On looking at the matter again, it seems to me that, if the respondents are to argue at the appeal - as they are entitled to argue in the light of the permission already given - that it was reasonable for Mr Forrester and others to believe that Mr Venables had advised in favour of the assent then it would be impossible for the court to avoid forming its own view (at least prima facie) as to the meaning of the note of conference dated 11th November 1996. That does not mean, of course, that the court will necessarily conclude that that note contains positive advice. But in deciding whether it was reasonable for the respondents to think that it did, the court is bound to be led into considering what it (the court) thinks that the document means and how far there is room for a different view.

10.

So I will vary the order of 21st September 2004 by including permission to appeal on ground 3 in the first part of section 6.

11.

MR HAM: My Lord, there remains the question of costs. My Lord so far as the renewed application is concerned, I would respectfully suggest it should be costs in the cross appeal.
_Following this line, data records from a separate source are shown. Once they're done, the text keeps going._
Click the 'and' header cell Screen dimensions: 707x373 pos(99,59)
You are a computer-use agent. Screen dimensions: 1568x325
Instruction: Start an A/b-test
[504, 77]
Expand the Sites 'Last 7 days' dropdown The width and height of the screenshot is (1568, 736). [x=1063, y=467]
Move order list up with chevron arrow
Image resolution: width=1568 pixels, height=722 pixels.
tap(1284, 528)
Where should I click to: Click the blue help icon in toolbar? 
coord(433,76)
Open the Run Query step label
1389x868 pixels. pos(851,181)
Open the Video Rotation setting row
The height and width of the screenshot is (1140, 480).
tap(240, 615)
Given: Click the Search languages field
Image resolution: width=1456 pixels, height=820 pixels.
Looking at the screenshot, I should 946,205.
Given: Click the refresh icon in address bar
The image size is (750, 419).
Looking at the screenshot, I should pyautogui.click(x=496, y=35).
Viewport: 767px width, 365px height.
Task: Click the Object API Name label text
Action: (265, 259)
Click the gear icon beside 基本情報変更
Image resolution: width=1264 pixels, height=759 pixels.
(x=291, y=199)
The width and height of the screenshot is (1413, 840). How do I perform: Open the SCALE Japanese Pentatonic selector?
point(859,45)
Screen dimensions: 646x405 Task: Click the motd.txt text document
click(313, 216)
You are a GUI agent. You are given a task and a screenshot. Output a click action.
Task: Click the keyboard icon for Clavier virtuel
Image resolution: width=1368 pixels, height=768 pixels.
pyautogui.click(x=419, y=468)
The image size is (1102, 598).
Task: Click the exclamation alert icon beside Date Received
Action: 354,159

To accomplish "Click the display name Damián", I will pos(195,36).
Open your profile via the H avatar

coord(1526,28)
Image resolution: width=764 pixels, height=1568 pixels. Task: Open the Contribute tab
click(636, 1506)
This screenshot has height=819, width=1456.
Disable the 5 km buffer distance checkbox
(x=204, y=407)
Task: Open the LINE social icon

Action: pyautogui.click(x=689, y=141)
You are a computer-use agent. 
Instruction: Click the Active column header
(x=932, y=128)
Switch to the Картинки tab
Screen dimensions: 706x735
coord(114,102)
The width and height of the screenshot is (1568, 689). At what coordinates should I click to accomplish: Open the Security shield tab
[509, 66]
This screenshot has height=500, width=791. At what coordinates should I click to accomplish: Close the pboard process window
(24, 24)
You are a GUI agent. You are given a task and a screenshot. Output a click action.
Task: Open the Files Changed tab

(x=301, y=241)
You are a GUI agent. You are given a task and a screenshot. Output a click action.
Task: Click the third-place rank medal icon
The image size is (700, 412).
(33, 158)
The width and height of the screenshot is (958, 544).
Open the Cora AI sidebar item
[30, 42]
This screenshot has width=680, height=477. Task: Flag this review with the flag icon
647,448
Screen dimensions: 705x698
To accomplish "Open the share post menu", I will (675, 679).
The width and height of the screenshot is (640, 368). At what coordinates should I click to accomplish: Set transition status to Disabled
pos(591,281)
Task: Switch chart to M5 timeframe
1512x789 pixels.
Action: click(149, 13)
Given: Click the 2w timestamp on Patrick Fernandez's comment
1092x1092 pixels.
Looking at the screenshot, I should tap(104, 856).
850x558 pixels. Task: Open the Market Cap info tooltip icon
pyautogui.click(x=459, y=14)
So far as the application to adduce evidence from Mr Venables is concerned, I would ask for those on behalf of the appellant.

12.

MR FENWICK: I suppose it is worth spending five seconds persuading your Lordship that because I had won on one and lost on the other that your Lordship should order everything to be costs in the cross appeal, but I do not think I can say much more than that.

13.

LORD JUSTICE CHADWICK: No. The respondents, as applicants, are to pay the appellants' costs of the application to adduce further evidence. The remaining costs are to be costs in the appeal.